### LISTED RECORDS ###

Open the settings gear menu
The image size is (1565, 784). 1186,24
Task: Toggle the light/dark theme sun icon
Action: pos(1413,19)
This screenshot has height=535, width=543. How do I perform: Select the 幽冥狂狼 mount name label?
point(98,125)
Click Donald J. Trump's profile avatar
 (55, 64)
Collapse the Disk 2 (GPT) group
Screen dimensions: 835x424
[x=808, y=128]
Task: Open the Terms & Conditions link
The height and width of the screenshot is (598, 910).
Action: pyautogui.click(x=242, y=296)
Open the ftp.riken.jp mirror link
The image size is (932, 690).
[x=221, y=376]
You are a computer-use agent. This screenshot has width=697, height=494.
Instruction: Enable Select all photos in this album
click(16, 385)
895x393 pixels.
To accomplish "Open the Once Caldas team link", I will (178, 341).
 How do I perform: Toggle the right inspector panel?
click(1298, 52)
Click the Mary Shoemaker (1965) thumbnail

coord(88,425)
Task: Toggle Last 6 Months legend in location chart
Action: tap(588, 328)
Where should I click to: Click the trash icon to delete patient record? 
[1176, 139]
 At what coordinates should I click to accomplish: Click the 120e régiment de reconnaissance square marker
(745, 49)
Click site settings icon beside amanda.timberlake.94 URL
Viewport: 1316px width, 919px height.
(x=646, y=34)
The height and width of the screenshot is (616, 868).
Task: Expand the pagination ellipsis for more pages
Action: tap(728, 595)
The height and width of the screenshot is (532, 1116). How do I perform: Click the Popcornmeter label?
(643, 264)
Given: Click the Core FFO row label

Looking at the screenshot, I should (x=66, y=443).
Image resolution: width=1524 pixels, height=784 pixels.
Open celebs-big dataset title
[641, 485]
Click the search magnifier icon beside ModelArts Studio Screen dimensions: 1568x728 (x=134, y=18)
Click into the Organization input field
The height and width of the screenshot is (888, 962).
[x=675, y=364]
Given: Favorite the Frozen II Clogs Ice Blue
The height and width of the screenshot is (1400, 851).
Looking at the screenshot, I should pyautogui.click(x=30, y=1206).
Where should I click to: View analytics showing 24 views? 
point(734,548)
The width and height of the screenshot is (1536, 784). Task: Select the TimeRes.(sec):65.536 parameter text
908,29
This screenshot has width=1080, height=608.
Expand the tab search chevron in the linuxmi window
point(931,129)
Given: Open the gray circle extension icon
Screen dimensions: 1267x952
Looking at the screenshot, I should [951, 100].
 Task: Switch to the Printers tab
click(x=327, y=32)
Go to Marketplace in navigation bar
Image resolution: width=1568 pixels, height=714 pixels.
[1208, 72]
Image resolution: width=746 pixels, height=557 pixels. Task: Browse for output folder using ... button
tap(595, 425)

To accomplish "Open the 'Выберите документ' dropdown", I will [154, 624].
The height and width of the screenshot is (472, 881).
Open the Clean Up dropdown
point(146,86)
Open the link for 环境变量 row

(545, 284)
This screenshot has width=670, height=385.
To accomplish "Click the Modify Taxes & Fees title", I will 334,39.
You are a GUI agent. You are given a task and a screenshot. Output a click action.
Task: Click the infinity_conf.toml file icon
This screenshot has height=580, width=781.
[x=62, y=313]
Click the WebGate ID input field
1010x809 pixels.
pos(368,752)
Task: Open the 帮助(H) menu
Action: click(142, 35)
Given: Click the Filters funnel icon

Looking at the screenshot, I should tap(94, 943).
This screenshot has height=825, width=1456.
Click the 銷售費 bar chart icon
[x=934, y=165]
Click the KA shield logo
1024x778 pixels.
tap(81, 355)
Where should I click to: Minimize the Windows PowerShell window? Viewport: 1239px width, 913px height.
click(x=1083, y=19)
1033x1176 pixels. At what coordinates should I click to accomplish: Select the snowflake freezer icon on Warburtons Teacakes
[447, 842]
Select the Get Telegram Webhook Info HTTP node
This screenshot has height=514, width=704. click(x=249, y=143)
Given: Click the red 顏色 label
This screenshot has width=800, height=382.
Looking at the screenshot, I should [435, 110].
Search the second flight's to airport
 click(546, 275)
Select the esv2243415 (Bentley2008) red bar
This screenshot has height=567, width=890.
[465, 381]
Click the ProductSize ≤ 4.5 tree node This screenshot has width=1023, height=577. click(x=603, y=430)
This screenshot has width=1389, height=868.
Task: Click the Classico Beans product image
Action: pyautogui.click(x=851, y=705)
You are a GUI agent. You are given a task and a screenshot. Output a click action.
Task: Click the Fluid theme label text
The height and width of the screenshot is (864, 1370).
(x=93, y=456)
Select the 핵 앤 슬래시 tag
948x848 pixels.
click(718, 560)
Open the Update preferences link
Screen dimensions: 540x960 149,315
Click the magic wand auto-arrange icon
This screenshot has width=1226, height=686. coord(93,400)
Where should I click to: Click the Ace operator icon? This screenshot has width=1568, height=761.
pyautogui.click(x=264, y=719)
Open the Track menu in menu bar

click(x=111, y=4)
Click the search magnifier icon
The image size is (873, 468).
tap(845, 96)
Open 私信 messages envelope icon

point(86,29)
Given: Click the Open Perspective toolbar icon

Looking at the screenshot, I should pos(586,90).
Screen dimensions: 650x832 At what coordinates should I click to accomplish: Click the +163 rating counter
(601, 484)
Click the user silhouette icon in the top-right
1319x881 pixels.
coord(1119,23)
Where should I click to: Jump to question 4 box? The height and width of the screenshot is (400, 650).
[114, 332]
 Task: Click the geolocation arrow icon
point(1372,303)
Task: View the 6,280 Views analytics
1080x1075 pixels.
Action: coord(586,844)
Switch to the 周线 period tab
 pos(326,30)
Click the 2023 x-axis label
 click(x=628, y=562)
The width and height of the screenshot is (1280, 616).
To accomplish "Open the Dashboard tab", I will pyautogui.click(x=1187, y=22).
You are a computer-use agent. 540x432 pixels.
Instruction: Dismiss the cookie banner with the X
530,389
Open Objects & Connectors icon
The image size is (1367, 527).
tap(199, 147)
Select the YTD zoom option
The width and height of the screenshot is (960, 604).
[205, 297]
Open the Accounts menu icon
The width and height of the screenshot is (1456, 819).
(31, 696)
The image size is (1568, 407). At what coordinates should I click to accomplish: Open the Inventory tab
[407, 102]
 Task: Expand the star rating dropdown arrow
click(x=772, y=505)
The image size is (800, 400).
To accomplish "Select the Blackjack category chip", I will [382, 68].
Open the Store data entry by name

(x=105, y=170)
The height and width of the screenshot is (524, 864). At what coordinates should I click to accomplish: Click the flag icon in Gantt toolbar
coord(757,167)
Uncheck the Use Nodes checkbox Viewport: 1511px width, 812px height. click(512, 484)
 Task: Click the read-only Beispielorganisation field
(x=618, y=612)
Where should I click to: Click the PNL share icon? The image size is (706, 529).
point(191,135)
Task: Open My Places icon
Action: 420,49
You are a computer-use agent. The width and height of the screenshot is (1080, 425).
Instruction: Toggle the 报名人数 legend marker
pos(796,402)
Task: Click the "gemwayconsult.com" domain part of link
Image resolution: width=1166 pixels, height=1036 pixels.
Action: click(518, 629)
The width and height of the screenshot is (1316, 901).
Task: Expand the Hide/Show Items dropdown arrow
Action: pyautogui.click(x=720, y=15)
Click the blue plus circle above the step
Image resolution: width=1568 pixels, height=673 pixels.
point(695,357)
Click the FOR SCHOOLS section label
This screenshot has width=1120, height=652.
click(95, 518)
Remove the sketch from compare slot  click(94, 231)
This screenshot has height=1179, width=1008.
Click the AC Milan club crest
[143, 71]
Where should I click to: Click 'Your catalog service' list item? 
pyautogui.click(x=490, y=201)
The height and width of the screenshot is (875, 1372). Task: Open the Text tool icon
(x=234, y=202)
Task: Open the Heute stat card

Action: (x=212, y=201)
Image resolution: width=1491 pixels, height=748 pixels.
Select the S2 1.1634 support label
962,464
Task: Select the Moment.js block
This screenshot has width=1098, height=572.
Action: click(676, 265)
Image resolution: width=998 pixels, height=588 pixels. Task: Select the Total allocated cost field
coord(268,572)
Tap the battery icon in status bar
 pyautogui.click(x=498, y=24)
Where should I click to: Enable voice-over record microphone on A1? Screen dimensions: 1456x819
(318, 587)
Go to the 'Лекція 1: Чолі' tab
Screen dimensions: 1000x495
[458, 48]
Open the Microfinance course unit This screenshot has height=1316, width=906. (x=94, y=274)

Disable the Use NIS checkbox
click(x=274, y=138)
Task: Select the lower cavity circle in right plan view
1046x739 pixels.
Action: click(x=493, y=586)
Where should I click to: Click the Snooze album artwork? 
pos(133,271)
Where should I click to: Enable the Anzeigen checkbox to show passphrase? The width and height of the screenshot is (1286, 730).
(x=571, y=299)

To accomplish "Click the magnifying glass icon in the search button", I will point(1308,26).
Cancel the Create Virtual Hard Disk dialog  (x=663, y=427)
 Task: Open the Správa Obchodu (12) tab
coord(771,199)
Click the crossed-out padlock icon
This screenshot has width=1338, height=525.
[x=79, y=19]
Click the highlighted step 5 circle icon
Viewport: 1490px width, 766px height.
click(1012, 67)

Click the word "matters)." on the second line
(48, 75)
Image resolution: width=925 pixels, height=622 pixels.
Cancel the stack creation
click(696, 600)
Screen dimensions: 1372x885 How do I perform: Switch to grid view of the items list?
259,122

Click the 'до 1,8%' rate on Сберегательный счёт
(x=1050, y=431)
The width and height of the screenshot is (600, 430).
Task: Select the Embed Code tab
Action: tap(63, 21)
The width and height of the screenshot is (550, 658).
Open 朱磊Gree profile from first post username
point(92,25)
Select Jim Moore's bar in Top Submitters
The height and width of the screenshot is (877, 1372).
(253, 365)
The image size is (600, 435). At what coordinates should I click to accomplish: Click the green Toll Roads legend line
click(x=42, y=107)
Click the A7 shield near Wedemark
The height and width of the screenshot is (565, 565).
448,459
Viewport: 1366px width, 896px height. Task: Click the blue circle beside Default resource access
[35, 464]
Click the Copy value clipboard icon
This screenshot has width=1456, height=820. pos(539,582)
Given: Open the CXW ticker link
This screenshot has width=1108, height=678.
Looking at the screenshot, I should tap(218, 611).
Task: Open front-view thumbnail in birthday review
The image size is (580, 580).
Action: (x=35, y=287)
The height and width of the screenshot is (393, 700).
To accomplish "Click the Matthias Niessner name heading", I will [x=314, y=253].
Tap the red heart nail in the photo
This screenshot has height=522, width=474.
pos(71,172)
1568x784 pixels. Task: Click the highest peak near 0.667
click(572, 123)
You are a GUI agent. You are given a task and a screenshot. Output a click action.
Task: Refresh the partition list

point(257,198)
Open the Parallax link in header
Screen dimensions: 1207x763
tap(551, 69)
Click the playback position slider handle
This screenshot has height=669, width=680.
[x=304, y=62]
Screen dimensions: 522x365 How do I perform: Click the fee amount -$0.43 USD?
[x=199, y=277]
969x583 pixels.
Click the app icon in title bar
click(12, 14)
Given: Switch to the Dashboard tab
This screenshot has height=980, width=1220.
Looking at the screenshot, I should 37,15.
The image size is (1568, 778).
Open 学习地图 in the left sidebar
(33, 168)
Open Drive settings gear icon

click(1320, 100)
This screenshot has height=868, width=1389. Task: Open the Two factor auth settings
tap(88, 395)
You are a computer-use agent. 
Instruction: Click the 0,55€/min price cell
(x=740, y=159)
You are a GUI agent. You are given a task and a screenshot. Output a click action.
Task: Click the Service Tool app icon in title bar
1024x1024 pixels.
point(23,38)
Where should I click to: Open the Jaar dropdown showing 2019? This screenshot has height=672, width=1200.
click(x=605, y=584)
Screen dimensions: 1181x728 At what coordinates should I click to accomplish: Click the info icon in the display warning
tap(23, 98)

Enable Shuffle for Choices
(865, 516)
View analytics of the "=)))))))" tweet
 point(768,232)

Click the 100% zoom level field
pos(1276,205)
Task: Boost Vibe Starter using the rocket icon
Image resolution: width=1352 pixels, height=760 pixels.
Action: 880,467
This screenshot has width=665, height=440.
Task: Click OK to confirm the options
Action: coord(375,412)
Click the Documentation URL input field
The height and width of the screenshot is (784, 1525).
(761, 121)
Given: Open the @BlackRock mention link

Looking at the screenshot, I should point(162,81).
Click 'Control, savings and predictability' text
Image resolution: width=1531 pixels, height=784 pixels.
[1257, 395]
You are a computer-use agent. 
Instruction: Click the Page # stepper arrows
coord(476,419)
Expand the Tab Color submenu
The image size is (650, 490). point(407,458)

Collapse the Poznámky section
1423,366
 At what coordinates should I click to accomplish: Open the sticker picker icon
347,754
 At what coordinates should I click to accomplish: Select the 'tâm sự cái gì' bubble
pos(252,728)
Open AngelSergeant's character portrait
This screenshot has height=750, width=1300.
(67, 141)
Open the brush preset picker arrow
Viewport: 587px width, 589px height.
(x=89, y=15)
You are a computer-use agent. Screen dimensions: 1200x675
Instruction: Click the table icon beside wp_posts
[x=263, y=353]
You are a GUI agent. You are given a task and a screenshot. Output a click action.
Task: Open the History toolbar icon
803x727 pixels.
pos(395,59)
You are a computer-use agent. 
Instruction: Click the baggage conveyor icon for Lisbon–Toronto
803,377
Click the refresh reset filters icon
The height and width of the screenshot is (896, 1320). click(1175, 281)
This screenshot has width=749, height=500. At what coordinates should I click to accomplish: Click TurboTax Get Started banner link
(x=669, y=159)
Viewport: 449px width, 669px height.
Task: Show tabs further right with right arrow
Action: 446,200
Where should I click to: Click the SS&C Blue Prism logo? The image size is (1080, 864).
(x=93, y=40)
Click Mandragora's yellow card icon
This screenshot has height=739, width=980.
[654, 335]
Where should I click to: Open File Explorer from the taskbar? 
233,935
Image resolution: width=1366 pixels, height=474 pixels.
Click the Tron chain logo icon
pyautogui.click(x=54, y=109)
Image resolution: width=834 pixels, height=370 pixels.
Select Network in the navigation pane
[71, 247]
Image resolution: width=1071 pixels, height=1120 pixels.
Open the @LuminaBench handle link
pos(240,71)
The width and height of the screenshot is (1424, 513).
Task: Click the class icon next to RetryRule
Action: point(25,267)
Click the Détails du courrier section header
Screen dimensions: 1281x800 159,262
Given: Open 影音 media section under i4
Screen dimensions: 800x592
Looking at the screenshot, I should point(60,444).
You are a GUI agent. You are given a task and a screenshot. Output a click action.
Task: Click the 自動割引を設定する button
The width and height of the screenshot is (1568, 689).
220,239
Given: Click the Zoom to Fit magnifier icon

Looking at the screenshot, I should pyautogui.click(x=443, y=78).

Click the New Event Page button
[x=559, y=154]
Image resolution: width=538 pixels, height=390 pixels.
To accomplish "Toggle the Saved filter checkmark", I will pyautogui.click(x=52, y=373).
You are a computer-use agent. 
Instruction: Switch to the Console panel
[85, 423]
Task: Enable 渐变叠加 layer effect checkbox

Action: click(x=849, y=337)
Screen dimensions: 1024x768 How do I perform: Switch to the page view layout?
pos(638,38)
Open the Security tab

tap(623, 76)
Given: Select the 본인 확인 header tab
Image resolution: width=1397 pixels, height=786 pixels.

###

- **TASK PROMPT**: Put the lines of the listing above, starting at the line containing "The image size is (1568, 778)." and ending at the line containing "(x=740, y=159)", into a JSON list of strings, one string per line, leaving out blank lines.

- **EXERCISE RESPONSE**:
[
  "The image size is (1568, 778).",
  "Open 学习地图 in the left sidebar",
  "(33, 168)",
  "Open Drive settings gear icon",
  "click(1320, 100)",
  "This screenshot has height=868, width=1389. Task: Open the Two factor auth settings",
  "tap(88, 395)",
  "You are a computer-use agent. ",
  "Instruction: Click the 0,55€/min price cell",
  "(x=740, y=159)"
]